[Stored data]
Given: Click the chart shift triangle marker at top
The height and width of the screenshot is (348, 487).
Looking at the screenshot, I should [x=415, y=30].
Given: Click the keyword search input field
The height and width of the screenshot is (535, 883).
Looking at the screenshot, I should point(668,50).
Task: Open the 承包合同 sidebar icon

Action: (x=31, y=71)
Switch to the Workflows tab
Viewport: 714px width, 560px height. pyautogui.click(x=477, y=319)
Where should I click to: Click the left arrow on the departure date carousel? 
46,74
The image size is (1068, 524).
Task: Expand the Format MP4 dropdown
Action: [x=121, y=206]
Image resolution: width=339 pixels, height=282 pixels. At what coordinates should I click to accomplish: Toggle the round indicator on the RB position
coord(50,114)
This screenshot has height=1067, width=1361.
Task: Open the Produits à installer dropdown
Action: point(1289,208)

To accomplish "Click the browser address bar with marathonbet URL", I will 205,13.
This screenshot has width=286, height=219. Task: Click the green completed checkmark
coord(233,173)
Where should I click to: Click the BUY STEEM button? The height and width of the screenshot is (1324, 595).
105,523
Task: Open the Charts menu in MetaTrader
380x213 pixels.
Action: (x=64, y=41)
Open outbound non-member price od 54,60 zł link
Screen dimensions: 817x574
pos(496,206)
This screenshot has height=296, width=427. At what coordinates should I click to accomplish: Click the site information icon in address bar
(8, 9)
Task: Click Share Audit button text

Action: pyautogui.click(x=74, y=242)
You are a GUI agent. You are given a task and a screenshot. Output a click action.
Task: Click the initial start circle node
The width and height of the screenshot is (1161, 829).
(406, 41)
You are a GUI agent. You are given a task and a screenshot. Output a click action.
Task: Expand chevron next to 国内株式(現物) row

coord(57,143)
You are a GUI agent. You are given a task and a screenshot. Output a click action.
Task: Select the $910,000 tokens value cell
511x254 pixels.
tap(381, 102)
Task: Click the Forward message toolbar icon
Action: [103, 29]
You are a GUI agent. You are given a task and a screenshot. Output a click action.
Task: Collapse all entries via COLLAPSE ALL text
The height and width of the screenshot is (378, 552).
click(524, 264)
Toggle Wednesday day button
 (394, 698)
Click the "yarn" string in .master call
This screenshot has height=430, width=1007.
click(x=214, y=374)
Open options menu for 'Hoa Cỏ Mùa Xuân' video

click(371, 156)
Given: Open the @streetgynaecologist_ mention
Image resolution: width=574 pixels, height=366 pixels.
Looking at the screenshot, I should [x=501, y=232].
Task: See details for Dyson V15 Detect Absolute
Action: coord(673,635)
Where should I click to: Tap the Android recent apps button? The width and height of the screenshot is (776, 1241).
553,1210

** Assigned task **
Line by line, retype the records with no changes.

** Response **
Given: Click the chart shift triangle marker at top
The height and width of the screenshot is (348, 487).
Looking at the screenshot, I should [x=415, y=30].
Given: Click the keyword search input field
The height and width of the screenshot is (535, 883).
Looking at the screenshot, I should point(668,50).
Task: Open the 承包合同 sidebar icon

Action: (x=31, y=71)
Switch to the Workflows tab
Viewport: 714px width, 560px height. pyautogui.click(x=477, y=319)
Where should I click to: Click the left arrow on the departure date carousel? 
46,74
The image size is (1068, 524).
Task: Expand the Format MP4 dropdown
Action: [x=121, y=206]
Image resolution: width=339 pixels, height=282 pixels. At what coordinates should I click to accomplish: Toggle the round indicator on the RB position
coord(50,114)
This screenshot has height=1067, width=1361.
Task: Open the Produits à installer dropdown
Action: point(1289,208)

To accomplish "Click the browser address bar with marathonbet URL", I will 205,13.
This screenshot has width=286, height=219. Task: Click the green completed checkmark
coord(233,173)
Where should I click to: Click the BUY STEEM button? The height and width of the screenshot is (1324, 595).
105,523
Task: Open the Charts menu in MetaTrader
380x213 pixels.
Action: (x=64, y=41)
Open outbound non-member price od 54,60 zł link
Screen dimensions: 817x574
pos(496,206)
This screenshot has height=296, width=427. At what coordinates should I click to accomplish: Click the site information icon in address bar
(8, 9)
Task: Click Share Audit button text

Action: pyautogui.click(x=74, y=242)
You are a GUI agent. You are given a task and a screenshot. Output a click action.
Task: Click the initial start circle node
The width and height of the screenshot is (1161, 829).
(406, 41)
You are a GUI agent. You are given a task and a screenshot. Output a click action.
Task: Expand chevron next to 国内株式(現物) row

coord(57,143)
You are a GUI agent. You are given a task and a screenshot. Output a click action.
Task: Select the $910,000 tokens value cell
511x254 pixels.
tap(381, 102)
Task: Click the Forward message toolbar icon
Action: [103, 29]
You are a GUI agent. You are given a task and a screenshot. Output a click action.
Task: Collapse all entries via COLLAPSE ALL text
The height and width of the screenshot is (378, 552).
click(524, 264)
Toggle Wednesday day button
 (394, 698)
Click the "yarn" string in .master call
This screenshot has height=430, width=1007.
click(x=214, y=374)
Open options menu for 'Hoa Cỏ Mùa Xuân' video

click(371, 156)
Given: Open the @streetgynaecologist_ mention
Image resolution: width=574 pixels, height=366 pixels.
Looking at the screenshot, I should [x=501, y=232].
Task: See details for Dyson V15 Detect Absolute
Action: coord(673,635)
Where should I click to: Tap the Android recent apps button? The width and height of the screenshot is (776, 1241).
553,1210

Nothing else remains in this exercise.